Klein calls this criminalization of sexual activity America's War on Sex.
"Telling a kid just say no, and expecting them to not have sex, that's like telling somebody who's depressed, have a nice day, and expecting that to lift their depression."
Some states created exemptions to their statutory rape laws for kids who are close in age. They're called "Romeo and Juliet" exemptions because Romeo and Juliet were close in age. But I bet the legislators would be surprised to learn that Shakespeare's Juliet was only 13.

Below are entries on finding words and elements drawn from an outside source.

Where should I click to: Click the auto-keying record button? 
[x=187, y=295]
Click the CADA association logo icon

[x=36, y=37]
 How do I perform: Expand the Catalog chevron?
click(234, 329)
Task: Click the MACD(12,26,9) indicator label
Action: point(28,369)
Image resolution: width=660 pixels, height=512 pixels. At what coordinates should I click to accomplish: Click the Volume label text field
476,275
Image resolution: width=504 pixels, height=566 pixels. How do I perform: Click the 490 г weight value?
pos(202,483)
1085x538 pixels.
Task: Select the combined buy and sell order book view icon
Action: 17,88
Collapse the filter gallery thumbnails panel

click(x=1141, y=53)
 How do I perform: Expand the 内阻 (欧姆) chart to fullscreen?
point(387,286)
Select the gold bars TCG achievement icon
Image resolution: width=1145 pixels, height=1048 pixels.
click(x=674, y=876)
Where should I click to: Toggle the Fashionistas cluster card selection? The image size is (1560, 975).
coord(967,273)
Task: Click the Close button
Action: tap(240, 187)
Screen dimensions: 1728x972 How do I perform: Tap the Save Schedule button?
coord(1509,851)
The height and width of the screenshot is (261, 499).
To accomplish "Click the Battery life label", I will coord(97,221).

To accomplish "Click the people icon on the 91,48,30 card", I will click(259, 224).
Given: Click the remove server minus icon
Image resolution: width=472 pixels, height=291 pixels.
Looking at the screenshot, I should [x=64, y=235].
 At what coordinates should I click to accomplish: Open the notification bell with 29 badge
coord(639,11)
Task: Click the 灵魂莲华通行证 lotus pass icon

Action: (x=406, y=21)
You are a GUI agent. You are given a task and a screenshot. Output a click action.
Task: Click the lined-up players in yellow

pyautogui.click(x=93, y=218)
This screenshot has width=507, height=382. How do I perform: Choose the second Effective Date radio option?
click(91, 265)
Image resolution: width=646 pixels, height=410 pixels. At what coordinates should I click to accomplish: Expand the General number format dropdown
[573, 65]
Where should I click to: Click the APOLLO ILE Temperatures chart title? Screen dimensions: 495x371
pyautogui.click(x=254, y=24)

Klein says, "We trust 15-year-olds to make decisions all the time. We give them access to credit cards. We let 16- and 17-year-olds drive cars. The idea that somebody who's behind the wheel of a car can't make good sexual decisions, I think, is more about our anxiety about sex than it is about any clear thinking about 17-year-olds."
But the Family Research Council's Sprigg will have none of this. "The focus should be on telling teens that sex should be saved for marriage. The benefits of waiting are enormous."
If they're too young, why did God make them biologically ready? I asked him.
"Well, in some ancient cultures, it would have been perfectly appropriate for young people to marry and start a family as soon as their bodies were biologically ready for reproduction. But we live in a very different culture, and young people today need more time before marriage, but they don't need sex before marriage."
Whatever the law says, there's no proof that age-of-consent laws deter sex before marriage. Many kids don't even know what the age of consent is.
Something is very wrong when young people, doing what hundreds of thousands of other kids do, are condemned for life on sex registries next to rapists and real pedophiles. There's no justice in that.